= WORK TO DO =
Please pull out every line of the data below that contains the word "width", and copy each one in full.

= ENTRIES SUPPLIED =
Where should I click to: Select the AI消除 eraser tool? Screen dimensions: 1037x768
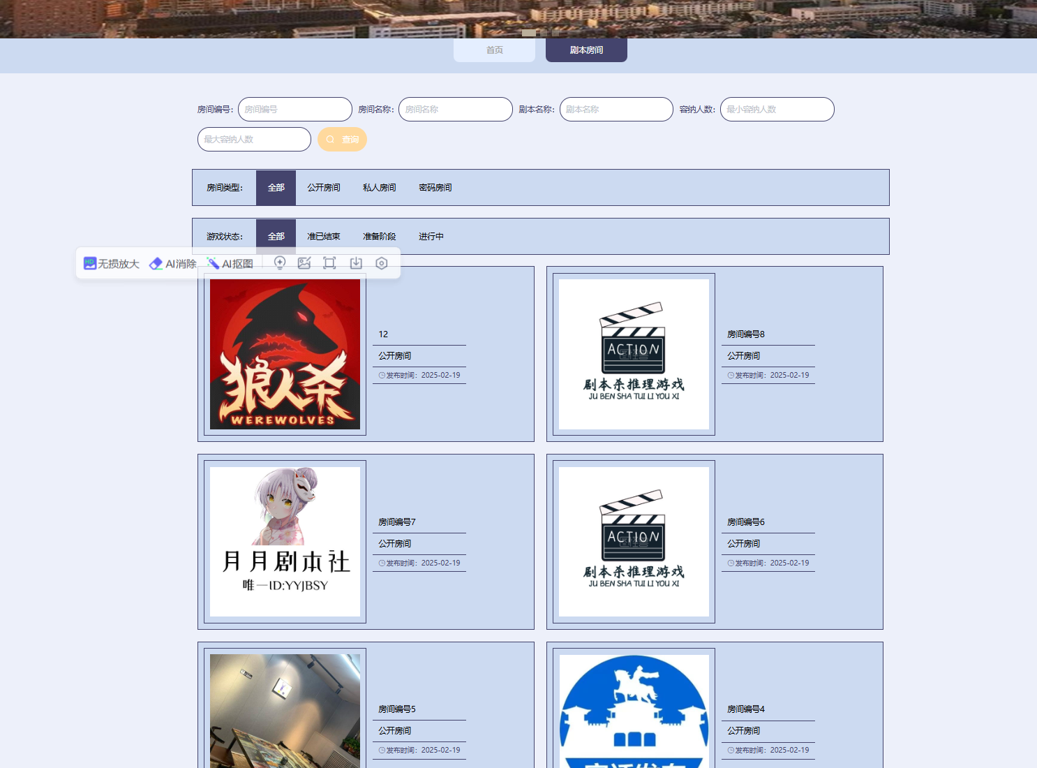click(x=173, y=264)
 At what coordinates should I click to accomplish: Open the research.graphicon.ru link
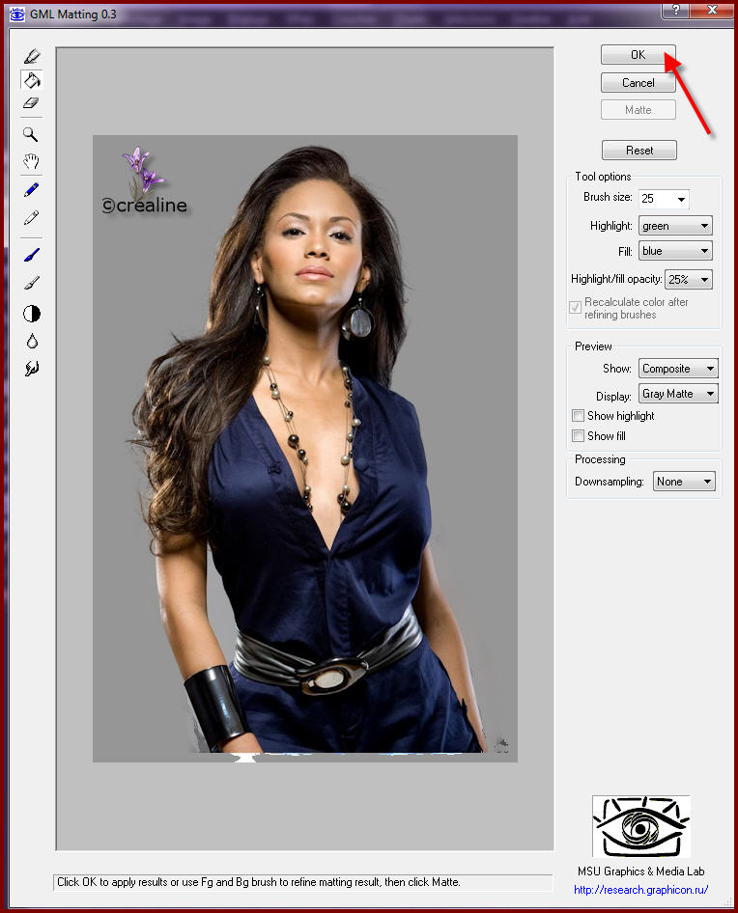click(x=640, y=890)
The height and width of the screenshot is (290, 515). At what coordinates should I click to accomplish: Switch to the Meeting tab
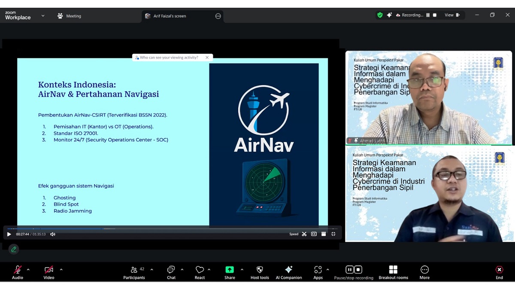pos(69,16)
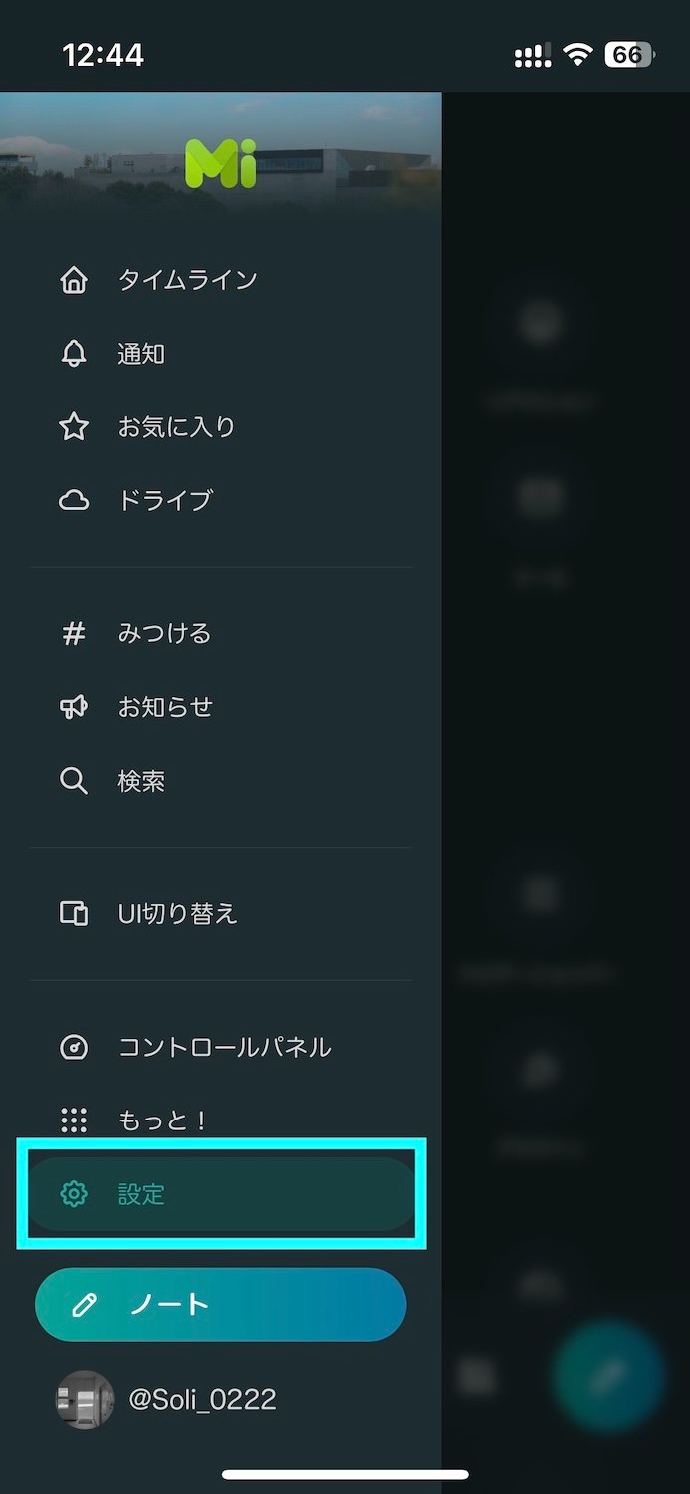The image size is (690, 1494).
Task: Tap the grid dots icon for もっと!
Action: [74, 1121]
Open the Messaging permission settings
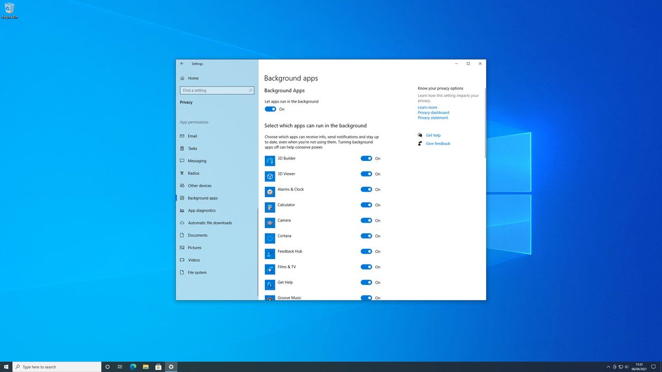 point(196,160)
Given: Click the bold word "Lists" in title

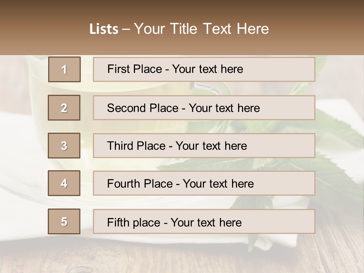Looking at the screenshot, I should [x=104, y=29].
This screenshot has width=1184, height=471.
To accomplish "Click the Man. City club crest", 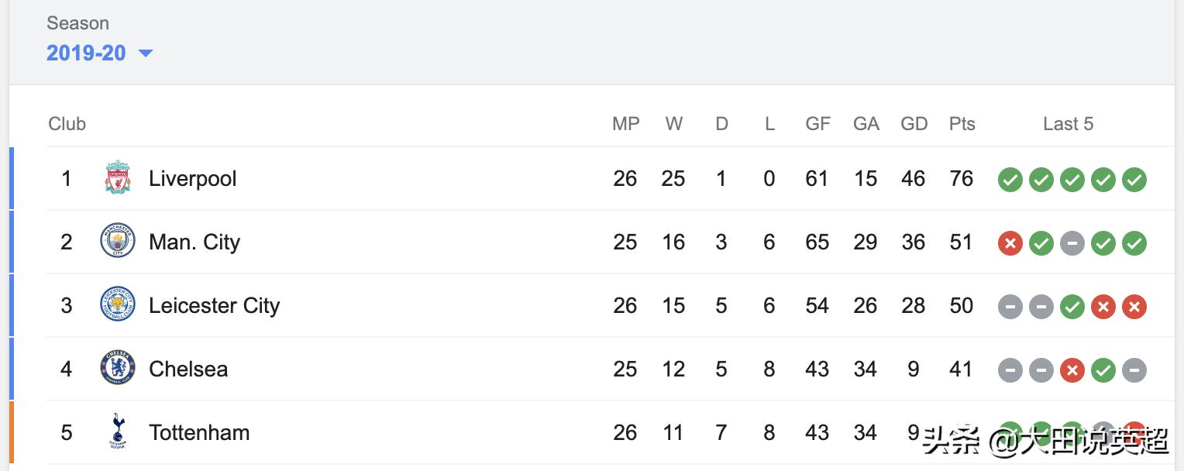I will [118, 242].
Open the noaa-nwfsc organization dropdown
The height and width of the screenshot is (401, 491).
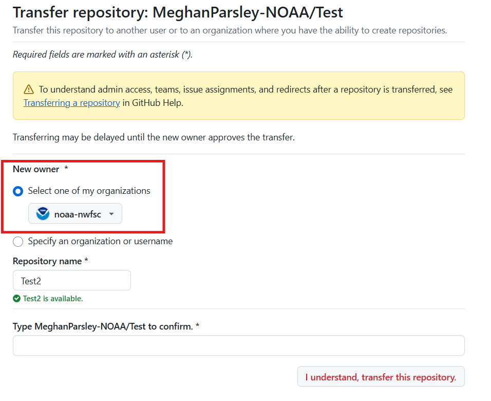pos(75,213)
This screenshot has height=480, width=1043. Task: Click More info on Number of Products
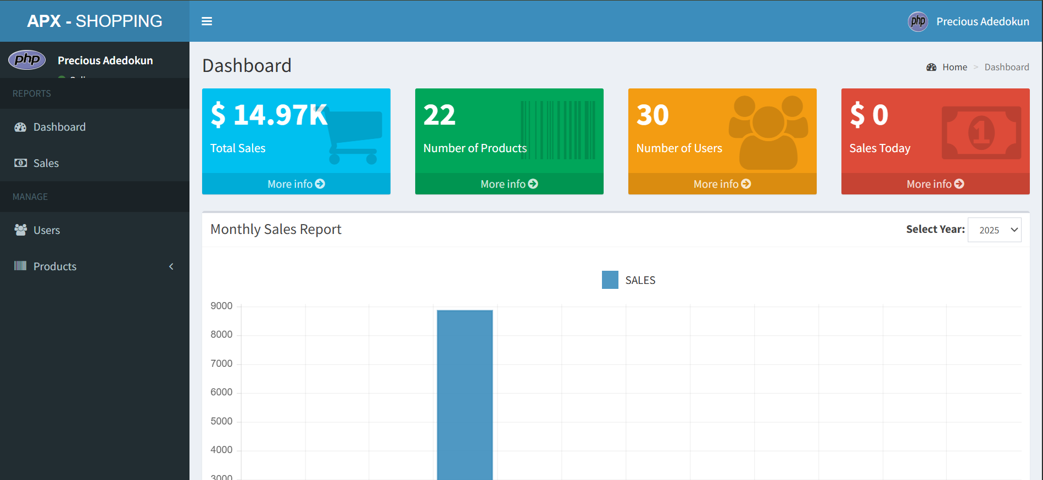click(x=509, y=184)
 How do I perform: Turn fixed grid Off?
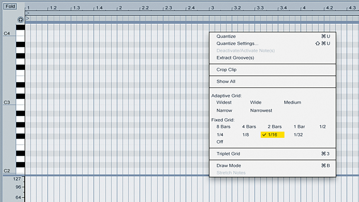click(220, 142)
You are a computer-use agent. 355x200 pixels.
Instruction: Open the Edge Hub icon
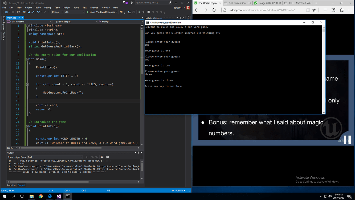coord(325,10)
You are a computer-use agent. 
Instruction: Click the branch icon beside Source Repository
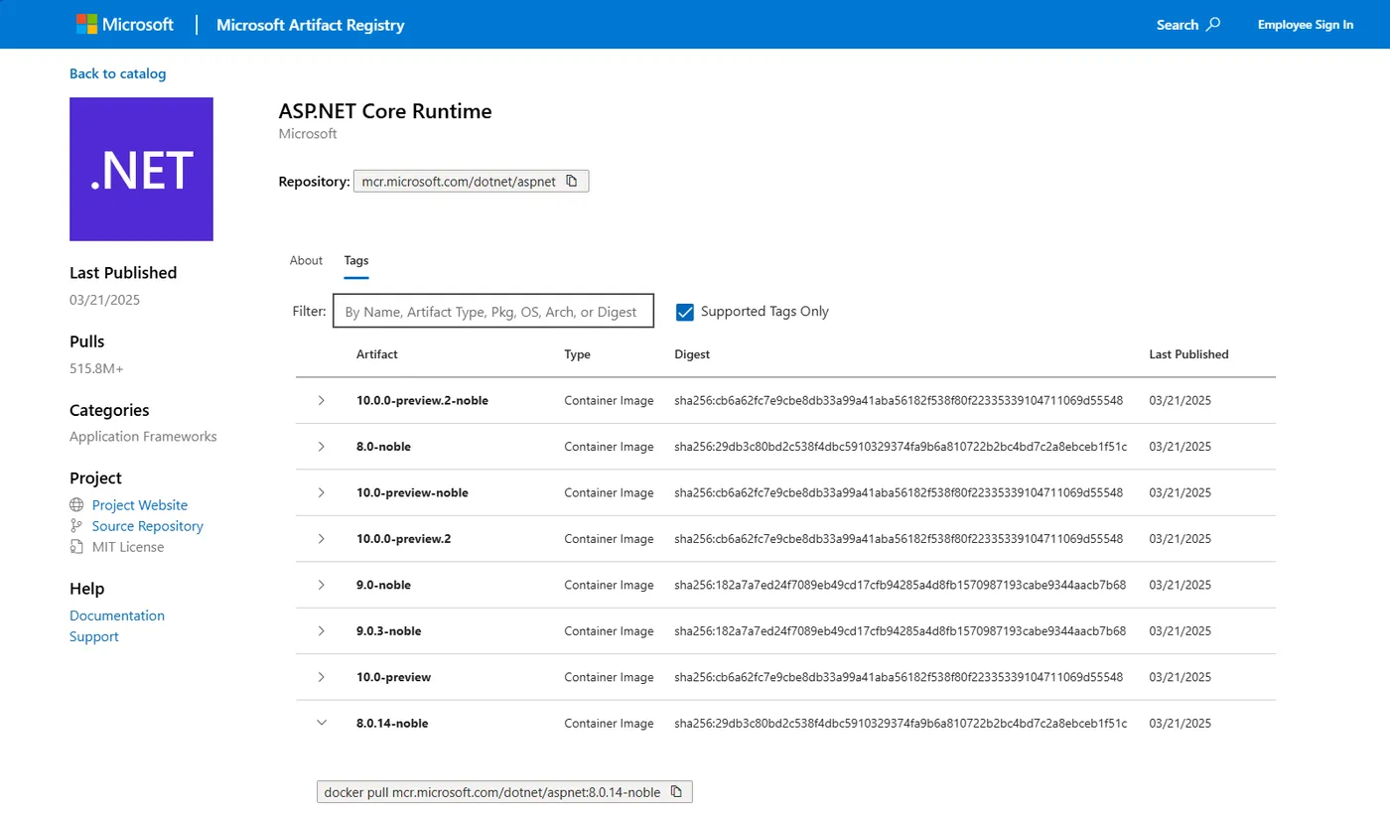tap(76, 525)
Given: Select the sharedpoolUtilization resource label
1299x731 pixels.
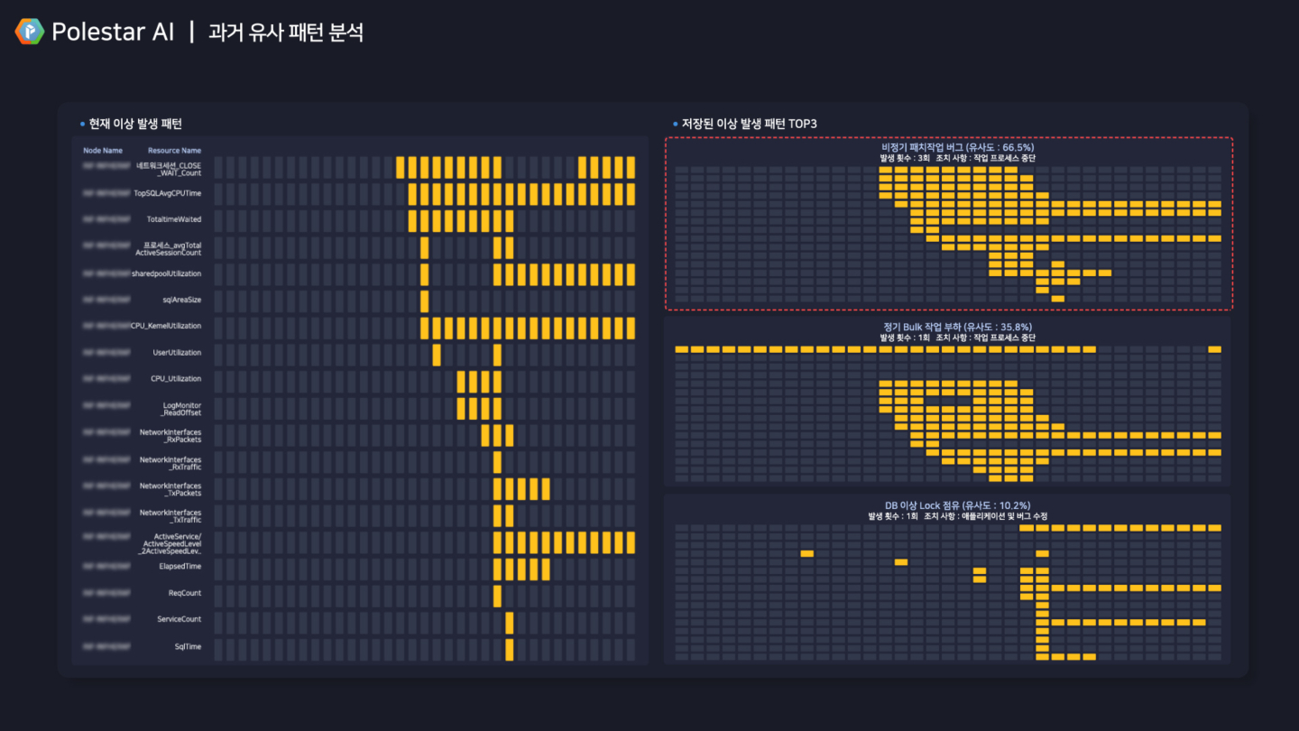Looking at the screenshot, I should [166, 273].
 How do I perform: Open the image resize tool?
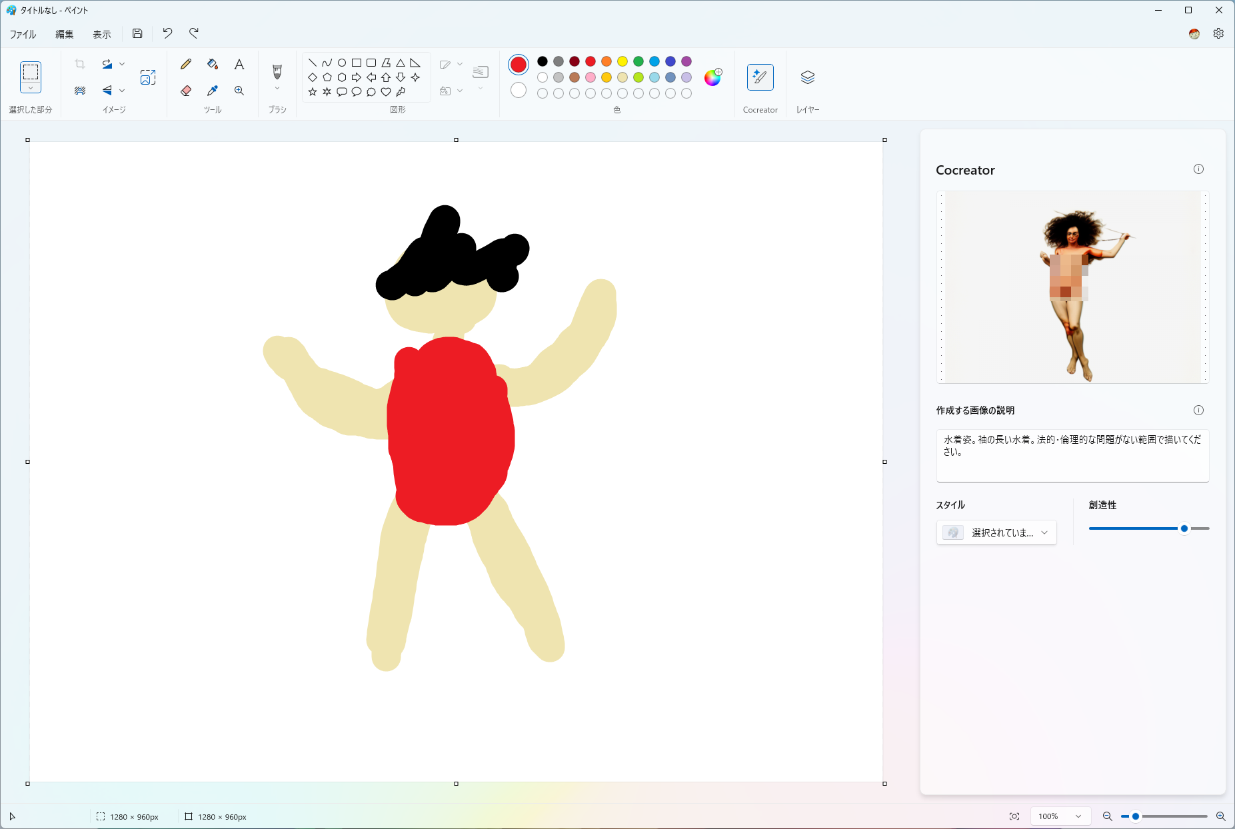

= ANSWER IN FULL =
The height and width of the screenshot is (290, 515). At what coordinates should I click to accomplish: Switch to the Meeting tab
This screenshot has width=1184, height=471.
The height and width of the screenshot is (401, 491).
This screenshot has height=480, width=1043. Task: Click More info on Number of Products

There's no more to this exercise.